Last evening’s ride looked like fun with a lot of new faces. I try to greet them all as many riders often younger keep themselves to themselves and that is when you get that cold, exclusive feeling sometimes joining a new cycle group. The Tuesday ride is far from that, on the contrary, there is a lot of banter and ribbing. But it must be noted that you won’t get much response if the ribbing is confined to words. You need to match it with legs and lungs.
I was only going to ride two laps as my big bro was down and I was feeling decidedly under the weather, perhaps a hangover from Sunday’s blast. So the ride went off fairly steady with no really hard efforts. It was going to be a jolly, or so I thought.
Cruising down the Prom at about 30mph a pedestrian crossing light turned red. Just as for cars it went amber first. A moment’s hesitation and the front runners blasted through. Prats (self edited the original phrase)! That sort of riding gets me more incensed than bad drivers. We all know that normal people become morons as soon as the ignition key is turned but we are cyclists, more tuned into the road and its dangers. I was livid, waited for the lights to change and then chased down the leaders. I spoke to one youngster, the only one that I saw pass through the lights. His answer was that at 30mph (I am sure that he said 40 – now that is over the top) it is too risky to stop. He obviously doesn’t drive. The law is the same for drivers and, whilst they don’t have a good track record, I have never seen one go through red on a pedestrian crossing. The amber gives you enough time to stop.

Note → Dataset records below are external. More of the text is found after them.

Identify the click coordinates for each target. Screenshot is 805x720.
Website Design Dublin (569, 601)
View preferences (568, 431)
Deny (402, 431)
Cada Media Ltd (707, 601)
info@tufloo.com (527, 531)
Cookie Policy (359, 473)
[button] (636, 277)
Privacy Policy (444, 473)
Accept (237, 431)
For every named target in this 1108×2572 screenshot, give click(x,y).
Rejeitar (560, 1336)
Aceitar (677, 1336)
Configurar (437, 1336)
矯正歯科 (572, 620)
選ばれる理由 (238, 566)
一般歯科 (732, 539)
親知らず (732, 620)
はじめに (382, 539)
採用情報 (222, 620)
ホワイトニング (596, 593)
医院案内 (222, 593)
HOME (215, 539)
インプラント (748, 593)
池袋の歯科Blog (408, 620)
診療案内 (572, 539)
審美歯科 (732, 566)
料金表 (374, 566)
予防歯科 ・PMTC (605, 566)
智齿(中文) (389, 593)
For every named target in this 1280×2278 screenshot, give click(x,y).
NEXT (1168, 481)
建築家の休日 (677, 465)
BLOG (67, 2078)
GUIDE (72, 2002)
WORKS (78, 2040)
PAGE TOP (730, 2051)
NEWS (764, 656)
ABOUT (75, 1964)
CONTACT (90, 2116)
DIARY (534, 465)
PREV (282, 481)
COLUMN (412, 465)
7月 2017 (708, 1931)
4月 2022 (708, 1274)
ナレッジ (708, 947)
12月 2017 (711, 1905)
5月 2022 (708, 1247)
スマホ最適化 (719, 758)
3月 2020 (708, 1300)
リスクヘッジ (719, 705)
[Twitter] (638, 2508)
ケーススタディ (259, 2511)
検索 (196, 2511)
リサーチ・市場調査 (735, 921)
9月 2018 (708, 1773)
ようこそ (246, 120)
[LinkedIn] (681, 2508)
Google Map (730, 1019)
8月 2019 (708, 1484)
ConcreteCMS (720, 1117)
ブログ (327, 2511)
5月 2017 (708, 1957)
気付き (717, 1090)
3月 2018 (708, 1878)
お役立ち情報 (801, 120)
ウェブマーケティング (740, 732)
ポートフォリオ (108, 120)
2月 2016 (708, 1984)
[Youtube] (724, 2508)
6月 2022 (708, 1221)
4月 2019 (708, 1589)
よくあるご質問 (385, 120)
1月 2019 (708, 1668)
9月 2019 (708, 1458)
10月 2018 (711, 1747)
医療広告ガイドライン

The Tuesday ride that Glyn organised is fun. It is fast if you want it to be. It is also dangerous. Many riders are too frightened to race because it is scary travelling at speed in a bunch. But that is racing and riders are soon made aware of the dangers. The Tuesday Thrash is a lot like racing a 4th cat race with one exception, there is the sheep like bunch mentality, the greater the number, the safer you are. Nothing could be further from the truth. Sure, the drivers have a recognisable group to try to avoid or let through but the risk of crashing is way more than in a road race with so many inexperienced riders. I, for one, concentrate more on Tuesday nights than I ever have in an actual race. I can’t bear the thought of clipping a wheel at 30mph with oncoming traffic. Take it easy guys!
….AND NEVER GO THROUGH RED AGAIN.
I don’t want drivers to think that I, as cyclist, am no better than them.
Here’s my short ride. I felt bad dropping out after two laps and Paul was riding well but we haven’t seen each other for a while and needed to eat. Well done Bro! I hope the rest of the groups enjoyed the last lap and got home safely.